START Text block
Fayetteville health board offers help to schools opening

John L Colbert, Fayetteville Public Schools superintendent, listens to Gov. Asa Hutchinson speak Wednesday during his daily covid-19 briefing at Washington Regional Medical Center in Fayetteville. The city's board of health wants to assist schools with reopening, with recommendations from the newly appointed city public health officer. (NWA Democrat-Gazette/David Gottschalk)
John L Colbert, Fayetteville Public Schools superintendent, listens to Gov. Asa Hutchinson speak Wednesday during his daily covid-19 briefing at Washington Regional Medical Center in Fayetteville. The city's board of health wants to assist schools with reopening, with recommendations from the newly appointed city public health officer. (NWA Democrat-Gazette/David Gottschalk)

FAYETTEVILLE -- The city's board of health has school openings on its mind.

Marti Sharkey, a pediatrician with a private practice and a background in infectious diseases, joined the board for the first time Wednesday via Zoom after being selected as the city's public health officer. She said she had two concerns with schools opening.

Contact tracing and quarantining could become a nightmare if cases emerge at public junior high and high schools, Sharkey said. She recommended significant block scheduling, such as four classes per semester.

Private schools opening five days a week at full enrollment will need to be monitored closely, Sharkey said. She offered to draft a letter for schools to use with some recommendations and information.

Fayetteville Public Schools will allow parents to choose either online-only classes for their children or a hybrid of in-person and online instruction. In the hybrid model, students will go to school two days per week with three days online, attending school from home.

Gov. Asa Hutchinson has said Fayetteville's strategy strays from the state's Ready for Learning plan, which calls for students to attend in-person classes daily.

Board Chairman Hershey Garner, physician with Highlands Oncology Group, said sending the letter to the School District should be top among the list of Sharkey's duties as the newly appointed public health officer. The City Council affirmed her appointment Tuesday.

Garner expressed concern over testing capacity once students return to class.

"In a few weeks, we're going to have the university ramping up and school systems ramping up, and the demand is going to follow that," he said. "I don't see how we're going to manage that."

The university has developed a partnership with a private laboratory in Little Rock to potentially test hundreds of students a day, said board member Huda Sharaf, medical director at the Pat Walker Health Center. The hope is to be able to test anyone in the university community, she said.

"They key is to be able to test asymptomatic students," Sharaf said. "We wanted to be able to have robust enough testing to be able to offer that."
END Text block
START Stored data
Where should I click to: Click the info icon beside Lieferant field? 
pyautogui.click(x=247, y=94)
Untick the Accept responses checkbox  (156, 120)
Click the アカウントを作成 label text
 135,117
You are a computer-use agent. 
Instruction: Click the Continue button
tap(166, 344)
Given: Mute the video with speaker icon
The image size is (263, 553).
END Stored data
# Instructions for the task
List every person named in the article about the Fayetteville health board.

# Your solution
John L Colbert
Asa Hutchinson
David Gottschalk
Marti Sharkey
Hershey Garner
Huda Sharaf